Free cash flow production becomes even more valuable

Mr Christopher
2 min readAug 15, 2022

US CREDIT MARKET SIGNALS CONFIDENCE

The bond market is once again the most stringent and influential master for US Federal Reserve (Fed) policy. After the US central bank had embarked on an unprecedented tightening path in March, credit spreads began to widen in a material way, signaling the market’s concern about the risk of a hard landing of the US economy. Between March and early July, credit spreads of BB and B rated USD corporate bonds almost doubled from 2.3% to 4.2% and from 3.7% to 6.7%, respectively. The warning did not fall on deaf ears, as the more dovish press conference of the Fed in late July indicated.
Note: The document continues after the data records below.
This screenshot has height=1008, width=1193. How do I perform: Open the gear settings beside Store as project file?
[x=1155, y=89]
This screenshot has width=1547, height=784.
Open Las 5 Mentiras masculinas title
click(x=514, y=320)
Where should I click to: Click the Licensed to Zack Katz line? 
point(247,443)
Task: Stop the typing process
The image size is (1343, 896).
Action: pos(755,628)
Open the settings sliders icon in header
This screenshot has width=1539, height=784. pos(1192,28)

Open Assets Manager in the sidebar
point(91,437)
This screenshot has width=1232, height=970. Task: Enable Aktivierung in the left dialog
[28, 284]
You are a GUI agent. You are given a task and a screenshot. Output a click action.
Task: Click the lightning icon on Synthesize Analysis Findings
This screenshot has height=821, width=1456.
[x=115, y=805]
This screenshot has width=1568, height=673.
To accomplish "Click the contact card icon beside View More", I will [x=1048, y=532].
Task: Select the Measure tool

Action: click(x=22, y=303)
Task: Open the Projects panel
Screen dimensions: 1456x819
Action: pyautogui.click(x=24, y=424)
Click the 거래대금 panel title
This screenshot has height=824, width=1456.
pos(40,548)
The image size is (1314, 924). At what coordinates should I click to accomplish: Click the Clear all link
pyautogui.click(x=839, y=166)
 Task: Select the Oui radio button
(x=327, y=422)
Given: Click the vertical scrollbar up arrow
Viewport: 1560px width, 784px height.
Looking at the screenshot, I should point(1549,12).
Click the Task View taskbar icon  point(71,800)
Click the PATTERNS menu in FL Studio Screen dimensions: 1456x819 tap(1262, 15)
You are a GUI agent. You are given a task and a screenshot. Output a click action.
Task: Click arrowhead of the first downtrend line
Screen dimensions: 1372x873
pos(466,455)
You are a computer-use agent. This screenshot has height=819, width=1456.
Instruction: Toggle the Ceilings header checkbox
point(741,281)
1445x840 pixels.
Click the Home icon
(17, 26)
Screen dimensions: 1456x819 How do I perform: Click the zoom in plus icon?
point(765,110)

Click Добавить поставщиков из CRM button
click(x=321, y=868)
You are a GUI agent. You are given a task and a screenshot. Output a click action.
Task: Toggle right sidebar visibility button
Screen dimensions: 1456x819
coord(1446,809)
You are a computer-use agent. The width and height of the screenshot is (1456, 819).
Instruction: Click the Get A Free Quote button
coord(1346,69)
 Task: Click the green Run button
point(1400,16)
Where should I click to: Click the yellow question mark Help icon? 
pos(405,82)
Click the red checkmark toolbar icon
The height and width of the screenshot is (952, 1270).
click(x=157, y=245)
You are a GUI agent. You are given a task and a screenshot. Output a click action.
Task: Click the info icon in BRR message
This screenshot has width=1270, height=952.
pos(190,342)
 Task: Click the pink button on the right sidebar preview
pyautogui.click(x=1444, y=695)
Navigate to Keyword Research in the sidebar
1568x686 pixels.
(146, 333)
The broad credit market honored the dovish pivot with a spread compression that was even faster than the preceding widening. Indeed, credit spreads of BB and B rated corporate bonds are back to 2.9% and 4.9%, respectively, matching their long-term median levels. In other words, the corporate credit market is now positioning, not for a hard landing, but rather for a return to the pre-Covid-19 trend of low growth and moderate inflation. We have maintained our risk load during the challenging second quarter, arguing for a more measured rate path than the money market had been anticipating back then, and have accordingly benefited from the recovery mentioned above. Going forward, it is prudent to harvest the current run rate of moderate credit risk of 6% to 8%, but we caution that the market has discounted a stabilisation of both demand and price pressure. Only clear evidence that inflation is ultimately slowing towards the Fed’s tar-get would be an invitation to add to positions.